Begin RECORDS TO PROCESS
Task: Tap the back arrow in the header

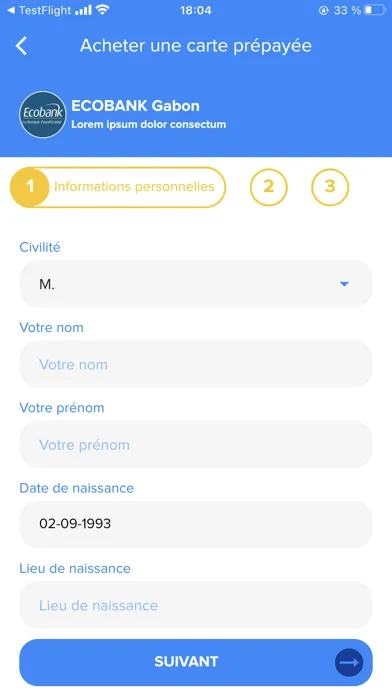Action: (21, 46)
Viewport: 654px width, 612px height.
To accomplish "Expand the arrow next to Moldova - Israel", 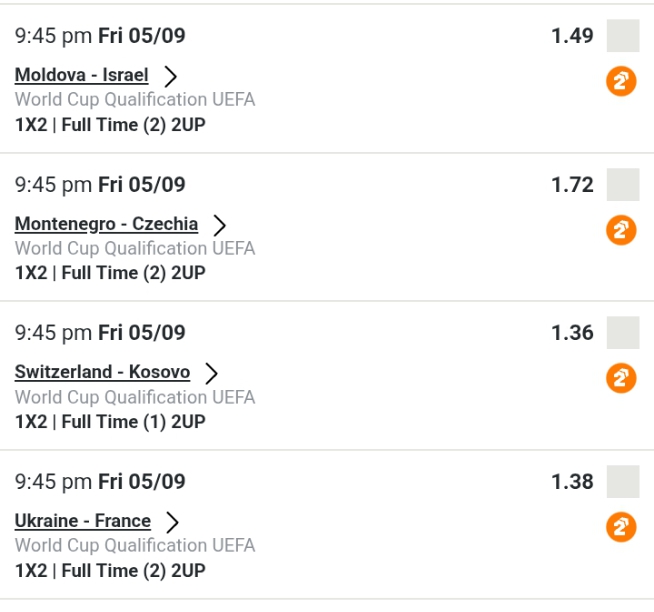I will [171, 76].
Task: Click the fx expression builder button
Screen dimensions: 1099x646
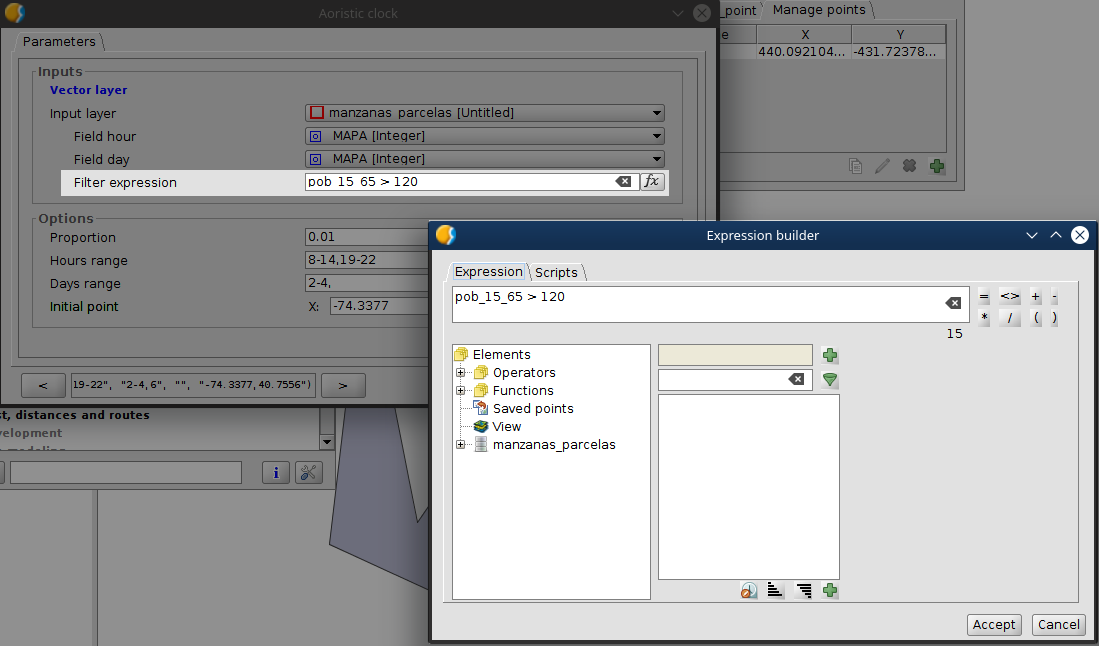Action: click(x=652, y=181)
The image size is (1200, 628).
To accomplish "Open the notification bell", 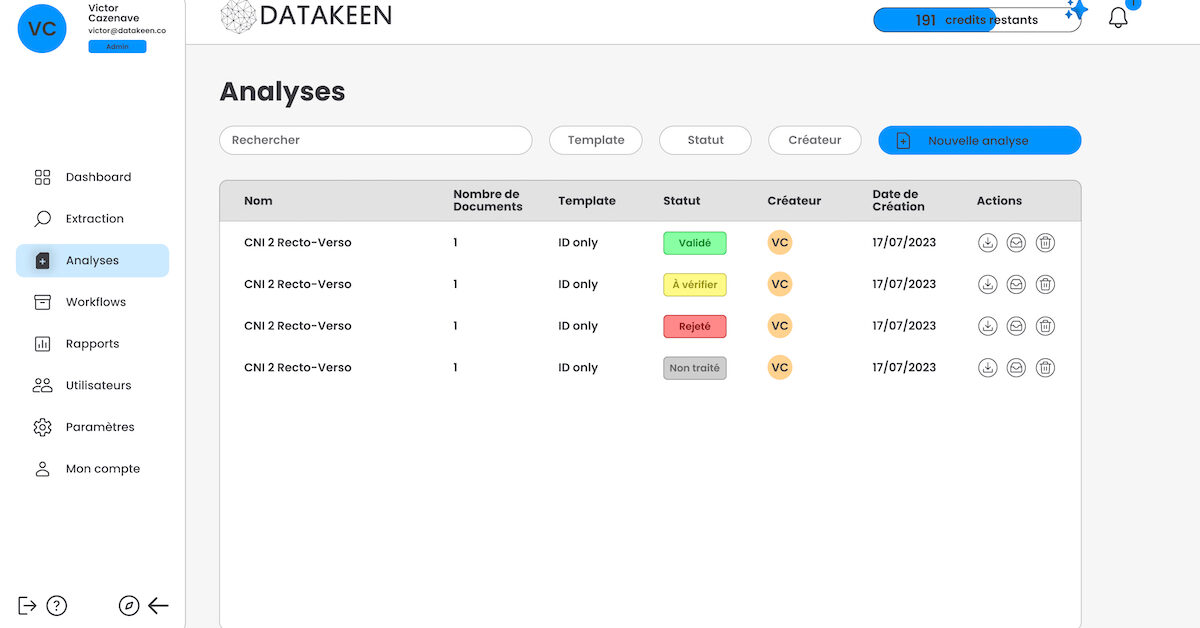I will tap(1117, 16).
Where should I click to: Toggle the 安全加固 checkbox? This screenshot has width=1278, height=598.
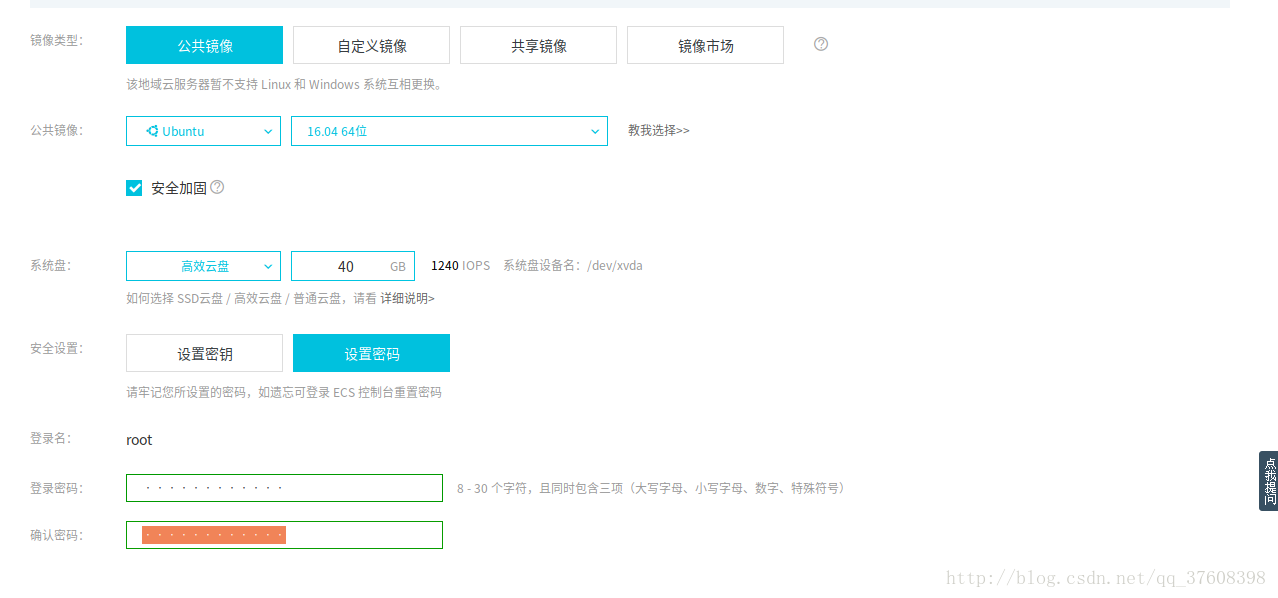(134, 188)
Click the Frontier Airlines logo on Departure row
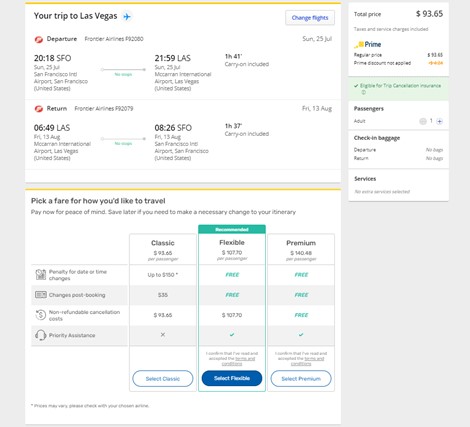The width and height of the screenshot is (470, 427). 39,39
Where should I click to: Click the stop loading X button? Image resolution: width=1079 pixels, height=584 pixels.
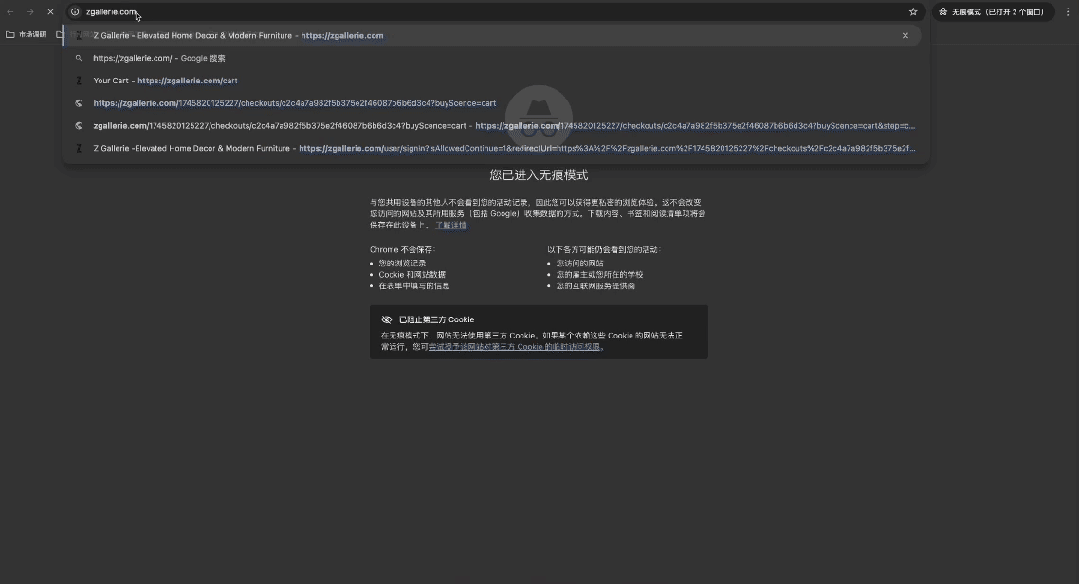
End RECORDS TO PROCESS
→ EXERCISE BRIEF: Duplicate the entries verbatim, from the line containing "Where should I click to: Toggle" through the end of the entries, omitting the pictures.

→ WRITTEN RESPONSE:
Where should I click to: Toggle the 安全加固 checkbox? This screenshot has width=1278, height=598.
(134, 188)
Click the Frontier Airlines logo on Departure row
The width and height of the screenshot is (470, 427). 39,39
Where should I click to: Click the stop loading X button? Image resolution: width=1079 pixels, height=584 pixels.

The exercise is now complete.